Patrick Geddes

Sir Patrick Geddes ( October 2, 1854 in Ballater, † April 17, 1932 in Montpellier) was a Scottish biologist and botanist. He is best known as an innovative thinker in the field of urban planning and education. His botanical author abbreviation is " Geddes ".

Life

Geddes father was a simple soldier in a suburb of Perth, acquired in 1857 a cottage by the name of Mount Tabor. There grew up the young Patrick Geddes and collected in the mountains above the River Tay his first experience in the field of botany. In the years 1874-1878 he studied at the Royal College of Mines in London under Thomas Henry Huxley. Already with 24 years Geddes was a renowned biologist whose work has been published by the Royal Society. In 1879 he taught at Stonehaven for the University of Aberdeen is a zoological institution. After that he went on a research trip to Mexico. After an illness that almost eyesight would have cost him, he turned his attention to the man and his life environment. In 1888 he took over the Department of Botany at University College, Dundee, where he remained until 1919, before becoming the holder of the Chair of Sociology at the University of Bombay for five years. In 1924 he founded the Collège des Écossais Montpellier in southern France. 1932 a few months before his death, he was raised to the peerage.
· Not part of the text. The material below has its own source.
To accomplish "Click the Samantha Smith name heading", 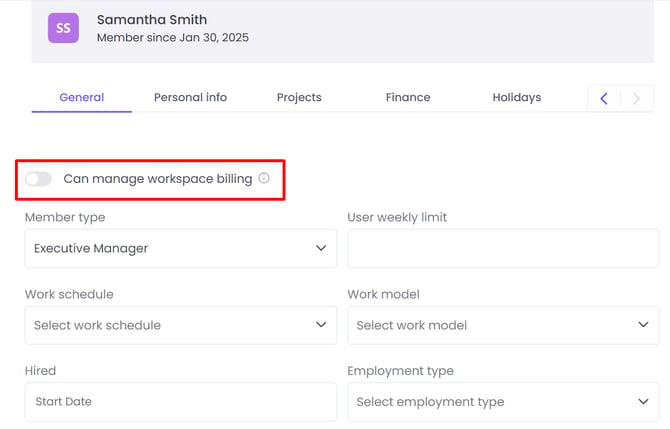I will [151, 19].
Patrick Geddes was like the sociologist John Ruskin considers social processes and spatial structures are closely linked. He thought it therefore possible, by specific design of the physical environment to influence social processes or initiate. He presented this theory at the beginning of the 20th century, a time when industrialization had changed the lifestyle of people in the UK dramatically. Geddes goal was to create an urban environment that would be optimally adapted to the needs of the human body and mind would bring into harmony.

Geddes demonstrated his theories through his work, among others, in the old town of Edinburgh. In a highly dilapidated quarters, had lived in the well-known in the 18th and 19th century thinkers such as Adam Smith, he taught a citizen halls. In a tower at Edinburgh Castle, the Outlook Tower, he set up a museum of local, regional and international history. Heart of the museum was a big Camera Obscura in the spire. You should allow the visitor to overlook his immediate environment and they learn to understand as a unit.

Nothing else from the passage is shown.